In February, teachers at Tench Tilghman Elementary-Middle School in East Baltimore called out sick en masse in what school officials and the teachers union called a “sick-out” protest against a looming $130 million of budget cuts and layoffs. While the city and state contributed money to help fill the gap, Baltimore City Public Schools laid off 115 people to close the shortfall, including assistant principals, librarians, school counselors — as well as the first classroom teachers to lose their jobs in a decade.
(The other high-profile Baltimore documentary released this year, HBO’s “Baltimore Rising,” focused on young activists’ response to the 2015 death of Freddie Gray and the subsequent trials of the six police officers who were charged in Gray’s arrest and death.)
Baltimore being Baltimore, there was no shortage of odd, quirky and just plain weird news.
City workers discovered a giant glob of congealed grease, wipes and other detritus — a mass known as a “fatberg” — causing overflows in the city’s sewer system in September.
The solar eclipse was a cultural phenomenon, drawing all eyes to the sky one Monday in August for the “Super Bowl of Astronomy.” Storm clouds mostly obscured the view in Baltimore, but the sun peeked out a few times, partially blocked out by the moon.
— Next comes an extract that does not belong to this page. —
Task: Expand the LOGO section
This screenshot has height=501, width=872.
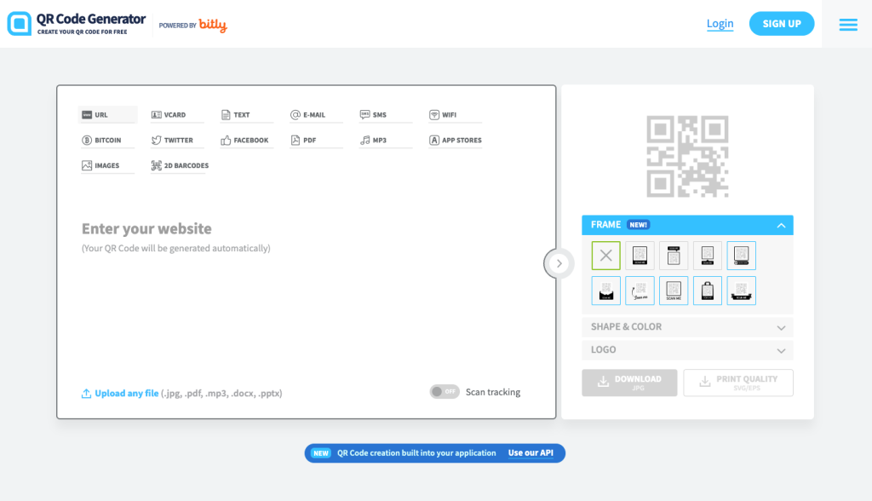Action: 686,349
Thousands of the cicadas that overwhelm Maryland’s tree branches once every 17 years showed up in May — four years early, which some scientists attributed to climate change. The hypothesis: Longer growing seasons due to climate change may have shortened the cicadas’ life cycle, which could have created new cycles of timekeeping broods.
A tornado tore though Kent Island in July, one of the most destructive to hit Maryland in years, tearing the second stories off townhouses, twisting metal electricity poles and ripping massive trees from the ground. One person was reported injured by falling debris.
Cristo Rey Jesuit High School in Upper Fells Point was evacuated in October for a burning odor. The smell sent two students and three adults to the hospital with upset stomachs. The culprit? A pumpkin-spice aerosol plug-in.